=== WRITTEN TASK ===
Echo the data word for word from its first line down to and including the line that contains "The image size is (800, 464). (19, 327)".

=== RECORDS TO USE ===
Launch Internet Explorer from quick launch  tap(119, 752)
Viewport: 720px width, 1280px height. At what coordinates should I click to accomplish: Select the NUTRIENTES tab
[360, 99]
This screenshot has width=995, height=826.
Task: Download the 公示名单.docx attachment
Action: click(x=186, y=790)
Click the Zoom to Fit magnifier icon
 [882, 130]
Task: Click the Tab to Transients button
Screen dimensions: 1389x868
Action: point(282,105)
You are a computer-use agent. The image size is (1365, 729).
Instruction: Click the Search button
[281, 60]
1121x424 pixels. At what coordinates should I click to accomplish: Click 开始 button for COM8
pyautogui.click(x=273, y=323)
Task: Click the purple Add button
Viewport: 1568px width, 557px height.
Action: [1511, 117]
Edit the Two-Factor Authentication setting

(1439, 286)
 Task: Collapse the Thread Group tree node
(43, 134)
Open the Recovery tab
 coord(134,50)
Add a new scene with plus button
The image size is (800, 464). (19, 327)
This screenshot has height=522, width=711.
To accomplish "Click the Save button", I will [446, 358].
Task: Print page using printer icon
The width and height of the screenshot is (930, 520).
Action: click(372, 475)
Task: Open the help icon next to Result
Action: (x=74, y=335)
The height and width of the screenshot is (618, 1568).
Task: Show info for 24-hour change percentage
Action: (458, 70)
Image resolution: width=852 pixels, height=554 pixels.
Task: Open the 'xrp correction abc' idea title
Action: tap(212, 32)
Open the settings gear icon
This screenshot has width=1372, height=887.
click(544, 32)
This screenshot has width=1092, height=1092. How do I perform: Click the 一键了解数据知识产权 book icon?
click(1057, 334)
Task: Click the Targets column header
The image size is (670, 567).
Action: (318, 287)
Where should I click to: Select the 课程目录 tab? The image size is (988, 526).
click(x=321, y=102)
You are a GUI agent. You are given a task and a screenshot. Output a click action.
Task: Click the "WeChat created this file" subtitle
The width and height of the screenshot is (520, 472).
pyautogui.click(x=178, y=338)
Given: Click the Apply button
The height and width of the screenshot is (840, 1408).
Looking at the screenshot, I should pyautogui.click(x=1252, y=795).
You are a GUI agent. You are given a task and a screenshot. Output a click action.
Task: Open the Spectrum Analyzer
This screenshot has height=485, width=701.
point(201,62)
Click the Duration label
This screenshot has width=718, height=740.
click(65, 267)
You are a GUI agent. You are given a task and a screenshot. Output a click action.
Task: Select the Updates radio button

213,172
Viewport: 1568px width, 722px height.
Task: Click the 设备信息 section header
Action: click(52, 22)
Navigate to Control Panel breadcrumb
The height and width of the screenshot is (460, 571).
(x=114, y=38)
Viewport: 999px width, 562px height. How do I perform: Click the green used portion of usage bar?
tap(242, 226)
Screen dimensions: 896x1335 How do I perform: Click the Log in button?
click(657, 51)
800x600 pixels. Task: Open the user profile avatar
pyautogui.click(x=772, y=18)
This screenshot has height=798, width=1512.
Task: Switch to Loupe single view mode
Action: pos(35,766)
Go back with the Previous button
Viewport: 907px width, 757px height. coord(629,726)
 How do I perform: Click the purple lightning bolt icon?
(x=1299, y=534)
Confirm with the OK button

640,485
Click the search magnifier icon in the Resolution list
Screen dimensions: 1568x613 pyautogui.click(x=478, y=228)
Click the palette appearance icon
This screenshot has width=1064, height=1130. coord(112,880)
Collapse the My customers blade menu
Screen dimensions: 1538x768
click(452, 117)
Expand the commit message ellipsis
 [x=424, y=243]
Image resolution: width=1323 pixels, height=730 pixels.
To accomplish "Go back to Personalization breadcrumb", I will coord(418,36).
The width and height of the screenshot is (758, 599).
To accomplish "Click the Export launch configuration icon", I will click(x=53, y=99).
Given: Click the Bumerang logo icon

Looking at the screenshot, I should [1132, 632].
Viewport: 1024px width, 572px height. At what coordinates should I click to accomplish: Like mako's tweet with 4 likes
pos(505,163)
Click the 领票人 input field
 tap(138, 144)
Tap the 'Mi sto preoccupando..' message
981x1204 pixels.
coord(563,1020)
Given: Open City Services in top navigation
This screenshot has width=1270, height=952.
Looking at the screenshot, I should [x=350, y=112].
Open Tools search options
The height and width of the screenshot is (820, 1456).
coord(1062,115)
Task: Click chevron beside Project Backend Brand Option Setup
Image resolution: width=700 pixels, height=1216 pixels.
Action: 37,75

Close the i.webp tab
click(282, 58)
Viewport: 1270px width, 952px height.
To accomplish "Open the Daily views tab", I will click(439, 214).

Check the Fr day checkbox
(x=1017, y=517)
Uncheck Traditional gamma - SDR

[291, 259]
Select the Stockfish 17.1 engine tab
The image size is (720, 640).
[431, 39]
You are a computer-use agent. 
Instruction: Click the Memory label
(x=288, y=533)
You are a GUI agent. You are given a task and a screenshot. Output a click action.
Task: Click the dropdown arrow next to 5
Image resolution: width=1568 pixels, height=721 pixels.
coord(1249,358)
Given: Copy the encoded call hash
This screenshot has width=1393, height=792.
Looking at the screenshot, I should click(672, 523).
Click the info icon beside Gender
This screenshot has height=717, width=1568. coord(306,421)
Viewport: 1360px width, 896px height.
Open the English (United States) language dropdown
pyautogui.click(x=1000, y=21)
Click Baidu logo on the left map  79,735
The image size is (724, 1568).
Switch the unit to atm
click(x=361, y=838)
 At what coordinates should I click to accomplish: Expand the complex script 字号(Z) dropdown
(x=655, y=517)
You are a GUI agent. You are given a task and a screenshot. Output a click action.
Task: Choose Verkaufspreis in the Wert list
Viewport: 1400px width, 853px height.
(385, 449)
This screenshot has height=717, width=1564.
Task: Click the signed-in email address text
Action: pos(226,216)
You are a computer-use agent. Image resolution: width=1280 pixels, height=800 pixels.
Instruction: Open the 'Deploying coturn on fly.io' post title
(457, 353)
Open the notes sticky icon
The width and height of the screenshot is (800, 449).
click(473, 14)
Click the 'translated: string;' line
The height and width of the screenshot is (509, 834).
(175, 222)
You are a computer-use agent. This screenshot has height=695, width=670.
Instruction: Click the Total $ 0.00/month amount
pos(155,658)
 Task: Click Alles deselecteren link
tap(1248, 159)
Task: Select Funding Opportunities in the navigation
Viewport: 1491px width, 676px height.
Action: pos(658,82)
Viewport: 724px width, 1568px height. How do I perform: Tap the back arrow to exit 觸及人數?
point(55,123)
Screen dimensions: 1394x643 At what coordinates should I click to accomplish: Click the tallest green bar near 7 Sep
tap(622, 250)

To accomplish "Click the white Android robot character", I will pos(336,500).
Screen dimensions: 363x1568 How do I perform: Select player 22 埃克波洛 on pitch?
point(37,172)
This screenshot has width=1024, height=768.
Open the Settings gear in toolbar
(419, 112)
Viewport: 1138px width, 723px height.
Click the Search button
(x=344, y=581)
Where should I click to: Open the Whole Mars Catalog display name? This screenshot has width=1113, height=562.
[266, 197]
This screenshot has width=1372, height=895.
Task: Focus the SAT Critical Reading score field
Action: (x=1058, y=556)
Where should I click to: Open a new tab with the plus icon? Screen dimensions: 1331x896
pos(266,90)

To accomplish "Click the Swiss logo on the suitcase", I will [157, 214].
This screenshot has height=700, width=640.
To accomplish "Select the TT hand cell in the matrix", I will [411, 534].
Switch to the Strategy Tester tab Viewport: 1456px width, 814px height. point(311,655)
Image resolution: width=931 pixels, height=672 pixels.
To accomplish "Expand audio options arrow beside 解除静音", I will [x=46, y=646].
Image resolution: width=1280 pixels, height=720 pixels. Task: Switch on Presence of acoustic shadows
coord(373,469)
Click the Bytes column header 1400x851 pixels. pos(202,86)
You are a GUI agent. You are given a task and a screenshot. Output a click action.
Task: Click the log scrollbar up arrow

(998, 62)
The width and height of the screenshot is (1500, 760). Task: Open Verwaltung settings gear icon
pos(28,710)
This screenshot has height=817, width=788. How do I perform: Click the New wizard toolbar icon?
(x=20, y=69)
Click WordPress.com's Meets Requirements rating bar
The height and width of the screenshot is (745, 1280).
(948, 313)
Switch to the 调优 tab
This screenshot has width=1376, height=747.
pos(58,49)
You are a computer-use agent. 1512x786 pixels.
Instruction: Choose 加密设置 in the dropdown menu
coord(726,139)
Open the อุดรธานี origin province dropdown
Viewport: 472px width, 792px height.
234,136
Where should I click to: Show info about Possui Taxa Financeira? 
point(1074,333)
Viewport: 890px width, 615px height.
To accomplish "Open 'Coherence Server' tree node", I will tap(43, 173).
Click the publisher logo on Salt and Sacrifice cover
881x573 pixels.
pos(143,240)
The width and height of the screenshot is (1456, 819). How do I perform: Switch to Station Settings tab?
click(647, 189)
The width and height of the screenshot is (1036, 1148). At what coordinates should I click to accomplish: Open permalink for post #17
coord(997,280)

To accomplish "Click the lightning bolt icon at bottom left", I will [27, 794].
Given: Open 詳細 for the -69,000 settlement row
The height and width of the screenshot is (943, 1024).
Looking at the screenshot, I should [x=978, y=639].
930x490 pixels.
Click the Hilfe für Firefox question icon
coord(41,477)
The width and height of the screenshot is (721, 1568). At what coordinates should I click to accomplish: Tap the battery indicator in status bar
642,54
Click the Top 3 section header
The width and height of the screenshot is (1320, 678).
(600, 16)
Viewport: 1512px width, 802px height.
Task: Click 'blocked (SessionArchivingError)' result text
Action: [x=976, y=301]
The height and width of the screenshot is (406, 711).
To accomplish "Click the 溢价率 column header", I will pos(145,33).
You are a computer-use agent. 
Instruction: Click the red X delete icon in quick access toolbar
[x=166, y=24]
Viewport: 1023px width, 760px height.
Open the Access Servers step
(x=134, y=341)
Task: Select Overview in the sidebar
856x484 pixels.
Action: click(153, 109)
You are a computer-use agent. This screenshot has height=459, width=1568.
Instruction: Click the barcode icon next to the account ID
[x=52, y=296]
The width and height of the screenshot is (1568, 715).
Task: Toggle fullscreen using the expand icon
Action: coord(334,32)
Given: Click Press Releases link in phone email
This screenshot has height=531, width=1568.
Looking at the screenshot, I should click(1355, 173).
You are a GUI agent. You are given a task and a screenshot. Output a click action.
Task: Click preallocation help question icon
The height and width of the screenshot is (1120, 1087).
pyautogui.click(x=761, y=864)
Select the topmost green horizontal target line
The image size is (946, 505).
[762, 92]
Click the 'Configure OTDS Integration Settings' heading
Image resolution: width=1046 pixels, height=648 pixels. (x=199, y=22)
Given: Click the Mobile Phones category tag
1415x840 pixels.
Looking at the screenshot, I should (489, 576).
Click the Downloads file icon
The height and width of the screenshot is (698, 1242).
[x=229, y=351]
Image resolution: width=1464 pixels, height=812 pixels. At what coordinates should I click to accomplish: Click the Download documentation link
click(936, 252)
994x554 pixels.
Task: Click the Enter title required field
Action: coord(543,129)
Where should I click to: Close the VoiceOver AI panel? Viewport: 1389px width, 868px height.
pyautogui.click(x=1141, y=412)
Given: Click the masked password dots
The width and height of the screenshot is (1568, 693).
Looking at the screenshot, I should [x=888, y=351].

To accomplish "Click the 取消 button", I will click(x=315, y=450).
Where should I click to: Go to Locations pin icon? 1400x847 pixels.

=== RESPONSE ===
Launch Internet Explorer from quick launch  tap(119, 752)
Viewport: 720px width, 1280px height. At what coordinates should I click to accomplish: Select the NUTRIENTES tab
[360, 99]
This screenshot has width=995, height=826.
Task: Download the 公示名单.docx attachment
Action: click(x=186, y=790)
Click the Zoom to Fit magnifier icon
 [882, 130]
Task: Click the Tab to Transients button
Screen dimensions: 1389x868
Action: point(282,105)
You are a computer-use agent. The image size is (1365, 729).
Instruction: Click the Search button
[281, 60]
1121x424 pixels. At what coordinates should I click to accomplish: Click 开始 button for COM8
pyautogui.click(x=273, y=323)
Task: Click the purple Add button
Viewport: 1568px width, 557px height.
Action: [1511, 117]
Edit the Two-Factor Authentication setting

(1439, 286)
 Task: Collapse the Thread Group tree node
(43, 134)
Open the Recovery tab
 coord(134,50)
Add a new scene with plus button
The image size is (800, 464). (19, 327)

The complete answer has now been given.